WHAT TO WORK ON
Your task is to retype every entry exactly while omitting the pictures.

TASK INPUT
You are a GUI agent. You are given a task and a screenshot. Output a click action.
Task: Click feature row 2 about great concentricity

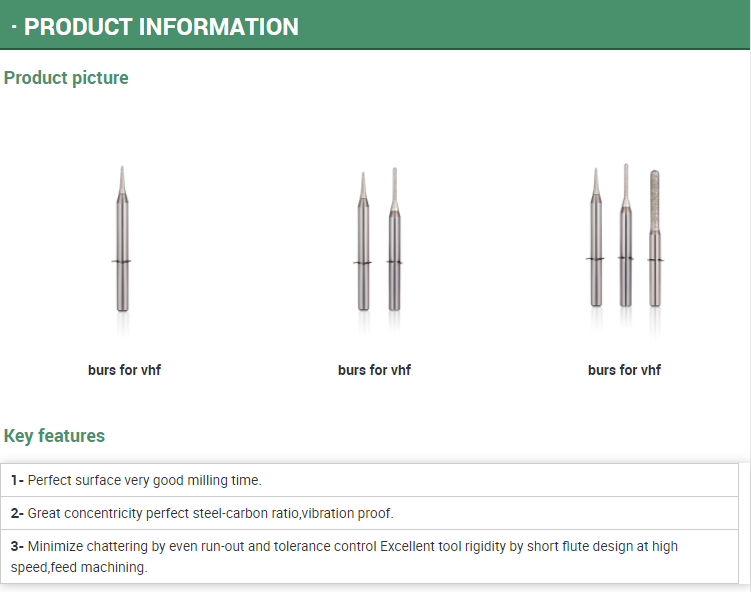[x=369, y=513]
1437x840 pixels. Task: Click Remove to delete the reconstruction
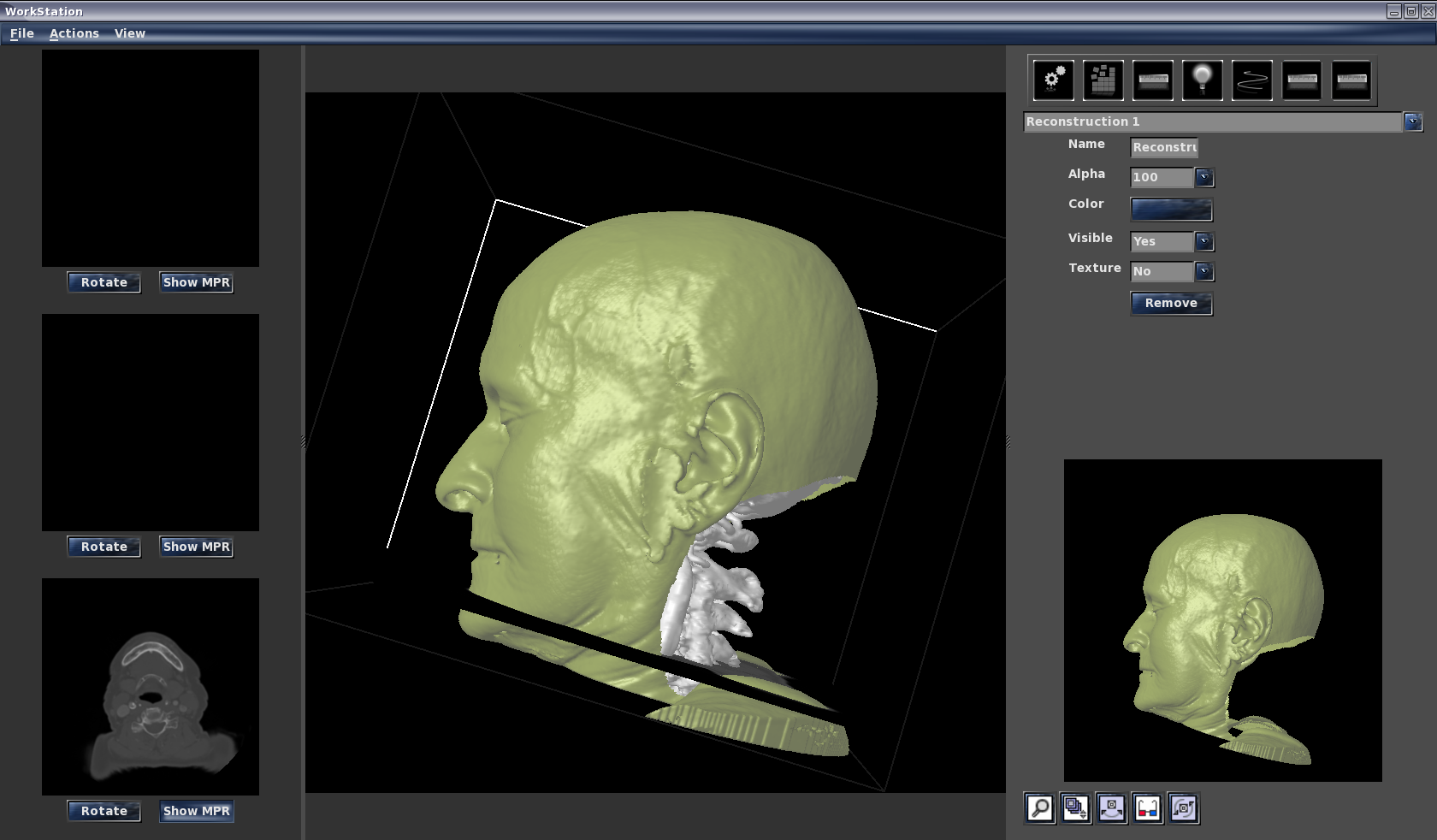[x=1171, y=303]
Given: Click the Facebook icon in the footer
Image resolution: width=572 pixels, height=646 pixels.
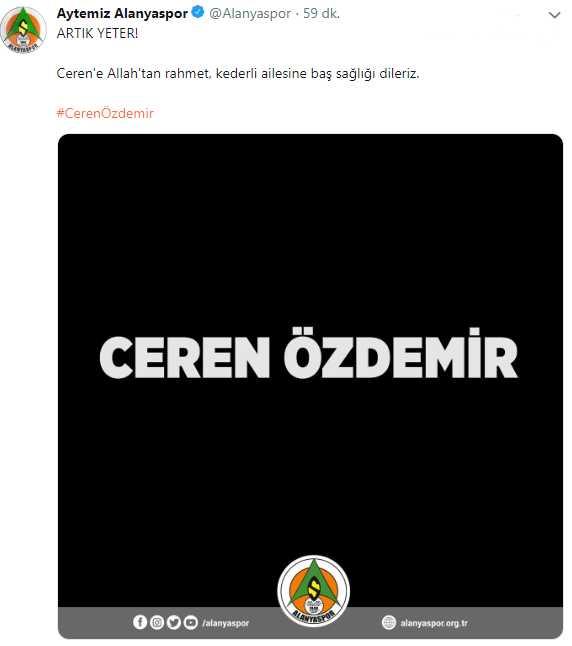Looking at the screenshot, I should [x=140, y=622].
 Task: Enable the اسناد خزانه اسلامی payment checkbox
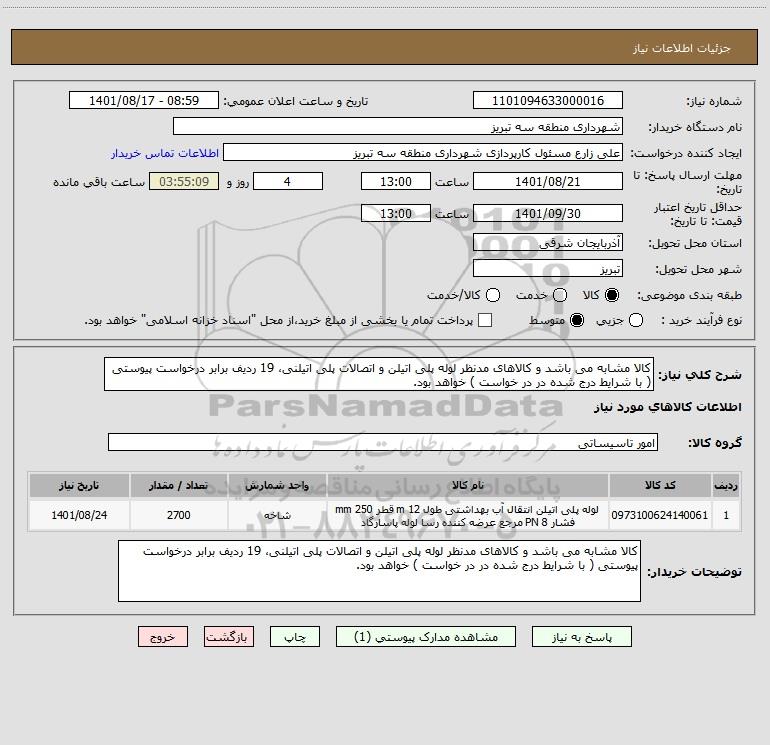pyautogui.click(x=485, y=320)

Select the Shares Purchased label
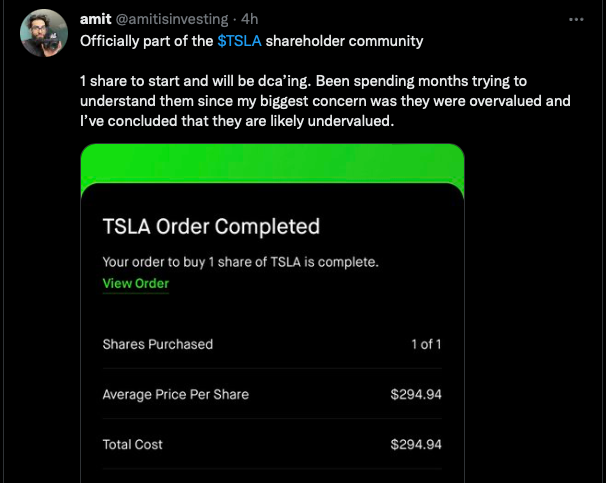tap(157, 344)
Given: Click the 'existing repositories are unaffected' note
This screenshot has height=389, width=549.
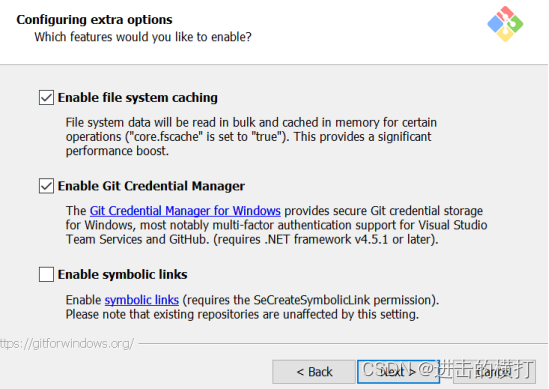Looking at the screenshot, I should (x=242, y=314).
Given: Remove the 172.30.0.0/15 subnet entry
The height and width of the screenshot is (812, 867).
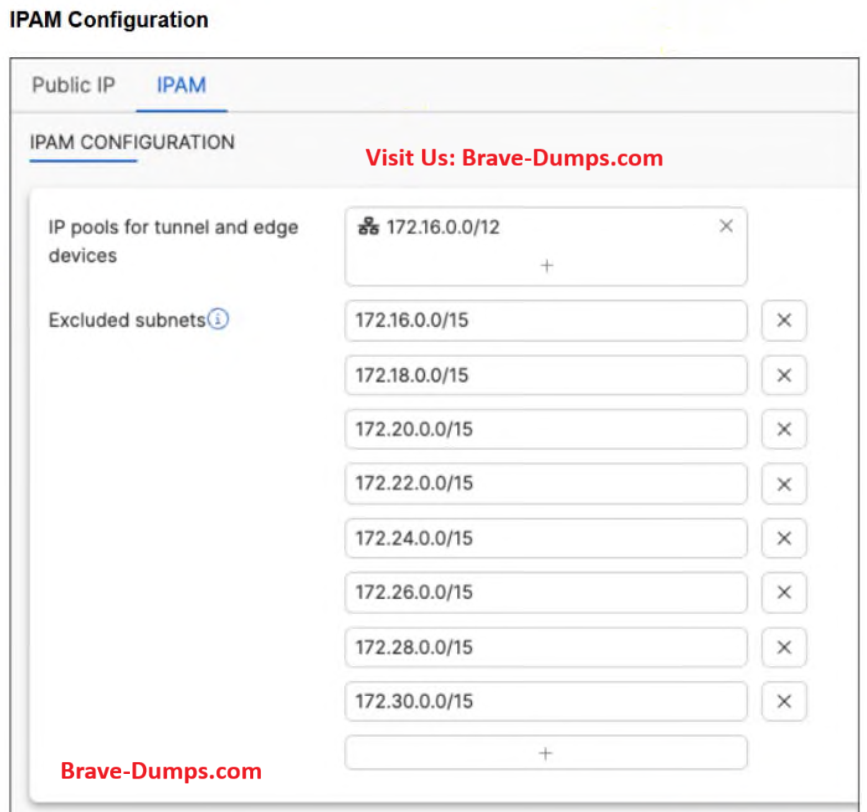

TASK RESULT
You are a GUI agent. You are given a task and a screenshot. Output a click action.
Task: Click feature row 2 about great concentricity

[x=369, y=513]
1437x840 pixels. Task: Click Remove to delete the reconstruction
[x=1171, y=303]
Given: Click the Facebook icon in the footer
Image resolution: width=572 pixels, height=646 pixels.
Looking at the screenshot, I should [x=140, y=622].
 Task: Enable the اسناد خزانه اسلامی payment checkbox
pyautogui.click(x=485, y=320)

Select the Shares Purchased label
tap(157, 344)
Given: Click the 'existing repositories are unaffected' note
This screenshot has height=389, width=549.
Looking at the screenshot, I should (x=242, y=314).
Given: Remove the 172.30.0.0/15 subnet entry
The height and width of the screenshot is (812, 867).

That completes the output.